Enterrado en esas mismas revisiones hay un resultado mucho más útil que el que llegó a las noticias. Cuando el hilo se comparó no contra nada, sino contra un cepillo pequeño que entra entre los dientes, ganó el cepillo. Tina Poklepovic y colegas, revisando siete estudios y 326 personas en 2013, hallaron que el cepillo interdental reduce la inflamación de encías más que el hilo al mes — diferencia de medias estandarizada de -0,53. La revisión de Worthington de 2019 llegó a lo mismo: los cepillos interdentales podrían ser más eficaces que el hilo. La historia de 2016 duró una semana. Esta no ha tenido titular jamás.

Esa misma revisión es igual de tajante en el otro sentido. Los irrigadores bucales — los chorros de agua vendidos como el reemplazo moderno de todo lo anterior — no mostraron reducción de puntos sangrantes ni de placa frente al cepillado solo, ni al mes ni a los tres meses. El aparato con mejor marketing carga la evidencia más fina de los tres. Ese orden dice algo sobre la relación entre la evidencia y la publicidad.

Queda una pregunta mejor que la del titular

No si limpiar entre los dientes, sino con qué. Donde los dientes se tocan, solo pasa el hilo: nuestro WAXED MINT es hilo de poliéster encerado con menta, hecho para contactos apretados, implantes y retenedores. Donde los huecos son irregulares — restauraciones, ortodoncia, troneras más anchas —, EXPANDING es un multifilamento hidrófilo que se expande a dos o tres veces su anchura seca en cuanto encuentra saliva, y llena lo que un hilo de diámetro fijo no puede. Y donde el hueco admite un cepillo, la evidencia prefiere el cepillo: INTERDENTALS S y M, núcleo de acero inoxidable con filamentos poliméricos, para coronas, implantes, brackets y troneras abiertas.

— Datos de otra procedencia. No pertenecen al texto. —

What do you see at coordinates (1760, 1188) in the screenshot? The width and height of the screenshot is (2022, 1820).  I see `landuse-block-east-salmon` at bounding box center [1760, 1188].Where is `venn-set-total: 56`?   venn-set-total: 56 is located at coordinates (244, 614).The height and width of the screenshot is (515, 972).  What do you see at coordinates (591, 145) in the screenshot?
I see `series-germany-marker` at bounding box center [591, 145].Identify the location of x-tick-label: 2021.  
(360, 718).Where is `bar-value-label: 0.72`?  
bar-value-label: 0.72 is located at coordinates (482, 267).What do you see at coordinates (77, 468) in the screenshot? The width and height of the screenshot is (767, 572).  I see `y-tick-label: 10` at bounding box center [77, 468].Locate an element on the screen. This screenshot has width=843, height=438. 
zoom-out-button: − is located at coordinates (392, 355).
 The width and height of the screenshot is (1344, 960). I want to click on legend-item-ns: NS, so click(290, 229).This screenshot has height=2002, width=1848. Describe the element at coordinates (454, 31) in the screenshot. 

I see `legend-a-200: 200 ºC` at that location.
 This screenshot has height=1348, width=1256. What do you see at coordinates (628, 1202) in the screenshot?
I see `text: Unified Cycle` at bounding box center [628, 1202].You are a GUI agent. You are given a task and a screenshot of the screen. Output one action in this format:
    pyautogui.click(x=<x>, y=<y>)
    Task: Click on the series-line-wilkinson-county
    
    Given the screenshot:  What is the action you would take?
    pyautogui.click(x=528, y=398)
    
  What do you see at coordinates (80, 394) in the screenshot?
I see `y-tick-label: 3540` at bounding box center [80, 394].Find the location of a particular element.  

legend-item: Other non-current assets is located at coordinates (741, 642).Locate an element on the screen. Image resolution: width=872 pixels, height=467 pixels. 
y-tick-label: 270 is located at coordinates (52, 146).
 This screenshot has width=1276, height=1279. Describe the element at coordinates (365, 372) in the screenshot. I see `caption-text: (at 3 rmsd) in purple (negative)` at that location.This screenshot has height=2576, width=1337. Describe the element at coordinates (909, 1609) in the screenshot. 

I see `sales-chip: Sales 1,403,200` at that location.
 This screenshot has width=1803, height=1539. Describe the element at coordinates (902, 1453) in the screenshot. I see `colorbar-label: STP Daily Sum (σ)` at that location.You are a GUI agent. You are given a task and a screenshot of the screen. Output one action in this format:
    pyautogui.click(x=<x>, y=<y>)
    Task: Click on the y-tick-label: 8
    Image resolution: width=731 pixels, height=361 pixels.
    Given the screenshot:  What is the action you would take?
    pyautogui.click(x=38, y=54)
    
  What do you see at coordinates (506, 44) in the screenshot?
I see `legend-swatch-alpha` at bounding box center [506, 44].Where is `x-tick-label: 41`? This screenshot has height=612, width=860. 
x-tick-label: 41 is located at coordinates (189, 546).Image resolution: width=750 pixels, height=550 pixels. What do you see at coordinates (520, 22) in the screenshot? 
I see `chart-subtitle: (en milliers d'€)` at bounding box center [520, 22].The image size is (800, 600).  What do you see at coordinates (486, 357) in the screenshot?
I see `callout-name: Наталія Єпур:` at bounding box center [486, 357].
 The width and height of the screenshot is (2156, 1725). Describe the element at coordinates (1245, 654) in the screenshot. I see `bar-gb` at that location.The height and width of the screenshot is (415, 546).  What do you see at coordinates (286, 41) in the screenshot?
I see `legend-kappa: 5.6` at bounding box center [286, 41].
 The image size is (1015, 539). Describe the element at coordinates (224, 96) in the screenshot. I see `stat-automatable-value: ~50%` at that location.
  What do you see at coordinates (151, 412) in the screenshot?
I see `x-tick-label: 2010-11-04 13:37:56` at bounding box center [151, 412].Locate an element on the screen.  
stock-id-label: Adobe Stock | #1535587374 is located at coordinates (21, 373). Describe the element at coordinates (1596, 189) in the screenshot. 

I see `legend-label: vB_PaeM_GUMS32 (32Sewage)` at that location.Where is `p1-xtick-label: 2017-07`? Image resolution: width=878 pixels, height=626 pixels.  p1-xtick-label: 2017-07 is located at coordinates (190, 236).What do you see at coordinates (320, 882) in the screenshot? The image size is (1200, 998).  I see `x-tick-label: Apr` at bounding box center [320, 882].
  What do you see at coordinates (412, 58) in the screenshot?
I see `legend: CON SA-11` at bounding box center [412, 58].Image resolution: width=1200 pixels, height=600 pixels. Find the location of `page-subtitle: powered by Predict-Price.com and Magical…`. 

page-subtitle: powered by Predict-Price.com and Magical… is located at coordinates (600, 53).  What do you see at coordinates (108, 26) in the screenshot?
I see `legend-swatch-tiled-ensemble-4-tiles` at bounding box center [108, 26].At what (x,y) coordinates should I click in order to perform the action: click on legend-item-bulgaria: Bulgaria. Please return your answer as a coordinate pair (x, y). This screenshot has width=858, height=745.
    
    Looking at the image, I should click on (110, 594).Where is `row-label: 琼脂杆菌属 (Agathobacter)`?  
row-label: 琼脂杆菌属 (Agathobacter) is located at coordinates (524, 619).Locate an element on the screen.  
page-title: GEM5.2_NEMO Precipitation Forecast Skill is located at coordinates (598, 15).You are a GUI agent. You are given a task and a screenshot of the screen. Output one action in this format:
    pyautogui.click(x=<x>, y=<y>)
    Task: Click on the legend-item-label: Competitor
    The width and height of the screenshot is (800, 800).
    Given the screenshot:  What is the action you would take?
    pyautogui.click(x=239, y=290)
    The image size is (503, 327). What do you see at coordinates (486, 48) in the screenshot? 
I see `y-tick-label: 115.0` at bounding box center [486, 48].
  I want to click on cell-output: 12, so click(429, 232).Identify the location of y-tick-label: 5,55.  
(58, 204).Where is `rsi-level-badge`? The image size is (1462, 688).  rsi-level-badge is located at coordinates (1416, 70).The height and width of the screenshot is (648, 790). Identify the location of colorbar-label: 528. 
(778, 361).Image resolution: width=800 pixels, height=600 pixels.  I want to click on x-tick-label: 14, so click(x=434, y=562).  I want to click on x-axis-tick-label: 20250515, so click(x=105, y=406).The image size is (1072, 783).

Das Experten fabrica los tres, porque su boca no es un hueco repetido treinta y dos veces.

Nueve años después, el estudio que habría zanjado esto sigue sin hacerse, y probablemente no se hará nunca. Necesitaría miles de personas, una década de seguimiento y un financiador sin nada que vender. La pregunta nunca iba a responderse por usted, y leer un hueco en la literatura como permiso siempre fue una elección, no una conclusión.

Nunca estuvo esperando pruebas. Estaba esperando una excusa — y en 2016 un teletipo le entregó una que la ciencia de debajo nunca respaldó.